Sighting?

Thanks, Steve! Sad about the whales... :frown:

Boy, what a site...mysterious sea globsters...tragic tales of cetacean love and loss...mysteries solved in under 24 hours...clownfish recipies and wine selection...Kiwi teuthologists...

You JUST can't get that on Yahoo.

rusty
 
An article posted yesterday later in the afternoon now features the headline, Chilean 'Blob' May Be Giant Octopus, Whale Blubber.

While I am happy that this stirs up interest in octopuses, thus increasing traffic and membership to TONMO.com :smile:, I'd say it's pretty clear that Steve is right, this is most probably whale blubber -- and I'm a layman. I have definitely seen pictures of these "globsters" before (such as the infamous St. Augustine, Florida globster), and they have invariably been discovered to be decomposed whale blubber. :chillpil: :smile:

Hey Phil, didn't you get a postcard of a globster off eBay a few months back? That was a good catch if I remember correctly...
 
tonmo said:
Hey Phil, didn't you get a postcard of a globster off eBay a few months back? That was a good catch if I remember correctly...

Yeah, that's right Tony. I meant to post a picture of it at the time....but I forgot!

Anyway, here it is. It's very strange image and was billed on e-bay as a postcard but is infact a photograph. It's a pity that there is no location or date on the photo (any ideas?) but there is some form of car in the background which looks as if it was built in the late twenties. The car is hard to make out, though.

The 'thing' in question looks more like a sculpture than an amorphous globster. Perhaps Mr Barnham was up to his old tricks again? Amusingly, someone has written that the specimen (?) belongs to the Octabus family!
 
Obviously , We have been incorrect. This is an Octobus giganteus ssp.noterietious A well known subspecies of the drifting, amoral form of Octobus giganteus giganteus.
" O.g.noterietious is a commonly occuring cephalopod of unusual dimensions, adults are frequently in excess of 200 meters in length, living in small sand depressions near carnivals and traveling shows (especially those featuring the bearded lady). Their food preferences are still unknown, but a scattering of popcorn boxes and empty ice cream tins does suggest a varied diet of junk food...

========

* Prompt 1: In the globster thread, what does the headline of the later article say the Chilean 'Blob' may be?
* Prompt 2: Decide whether each statement agrees with the globster thread, answering yes or no and quoting the words that settle it: (a) The eBay photograph shows its location and date. (b) A car in the background looks as if it was built in the late twenties. (c) The St. Augustine globster was found in Florida.
* Prompt 3: Write a continuation of the globster thread, starting after its final words.

* Given data:
========

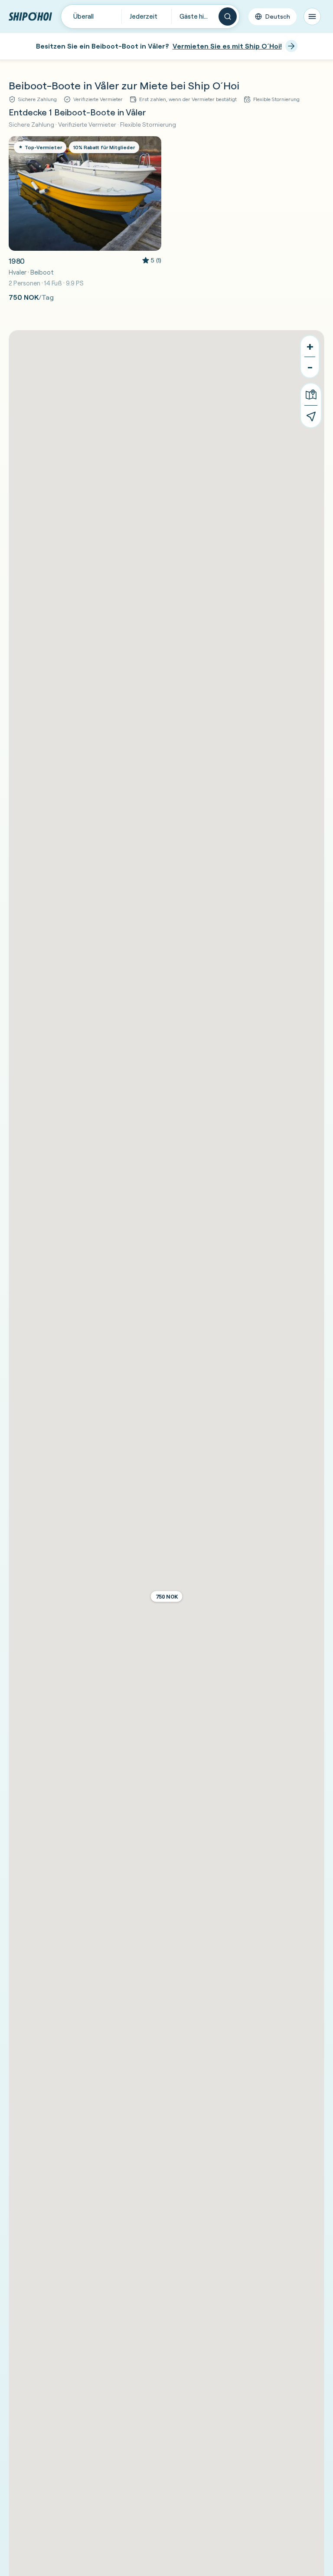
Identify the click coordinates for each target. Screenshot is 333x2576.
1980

========

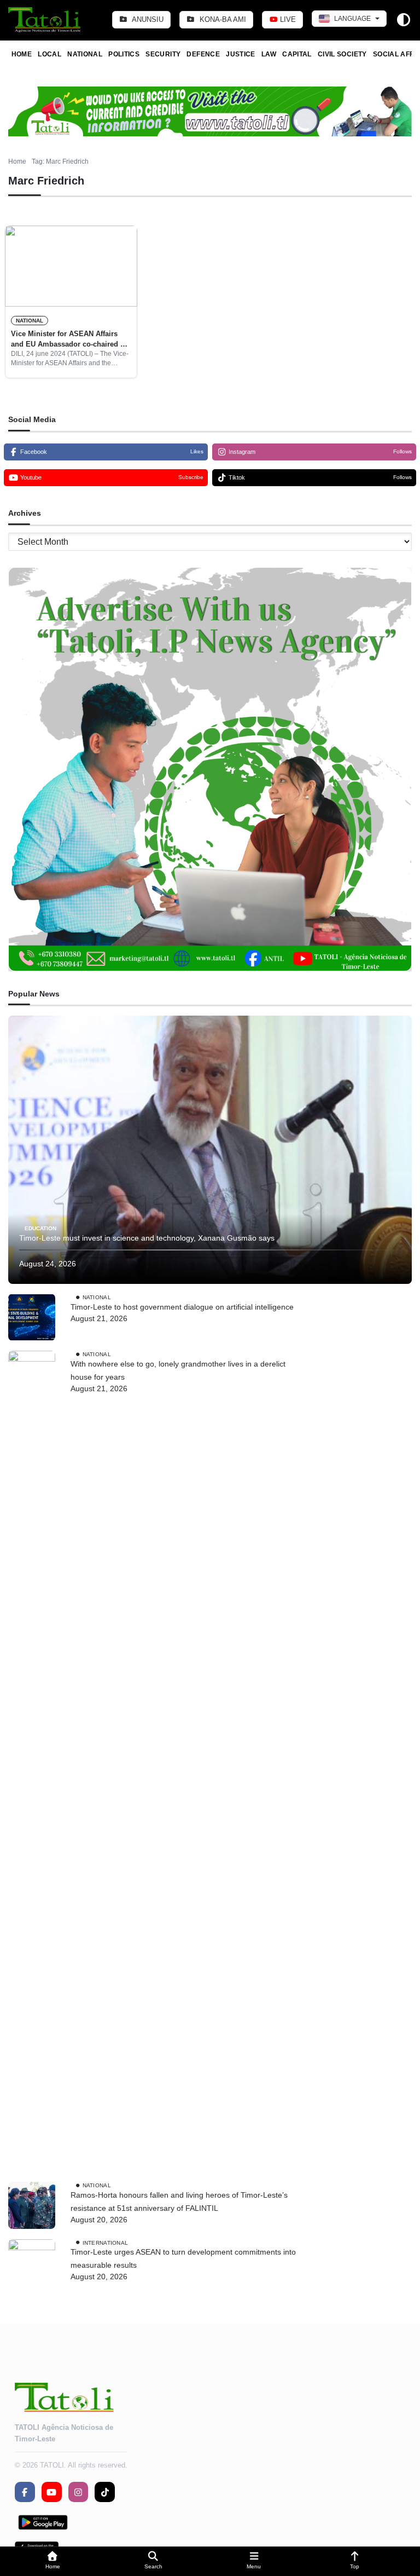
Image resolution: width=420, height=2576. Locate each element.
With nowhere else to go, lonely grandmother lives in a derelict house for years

========

* Response 1: A giant octopus or whale blubber.

* Response 2:
(a) No: "It's a pity that there is no location or date on the photo"
(b) Yes: "there is some form of car in the background which looks as if it was built in the late twenties"
(c) Yes: "the infamous St. Augustine, Florida globster"

* Response 3:
Several were found last year near crop circles in Iceland, damaging the watercress crops of two farmers quite severely, and this subspecies now has been listed as a "pest" species on the USDA list of ill-mannered animals not for human consumption."
from the Emerging Animal Report, USFW 2003

Gosh all...shouldn't we be embarrassed????
(sic) :lol:
Greg
 
Submitted for your approval -- a 30-foot-long communal jellyfish with 9-foot-long tentacles:

http://animal.discovery.com/convergence/futureiswild/poll/poll_100mill.html

[Click on the "Ocean Phantom" pic]

Then read the short story "The Man With A Thousand Legs" in Frank Belknap Long's anthology RIM OF THE UNKNOWN.

Has the future arrived 100,000,000 years early?

Or is life imitating Cthulhu Mythos literature?

Inquiring minds want to know!

Taningia Danae, Scholar-in-Residence
Dana Scully Academy of Urgent Whispers and Furtive Glances
 
tonmo said:
I have definitely seen pictures of these "globsters" before (such as the infamous St. Augustine, Florida globster), and they have invariably been discovered to be decomposed whale blubber.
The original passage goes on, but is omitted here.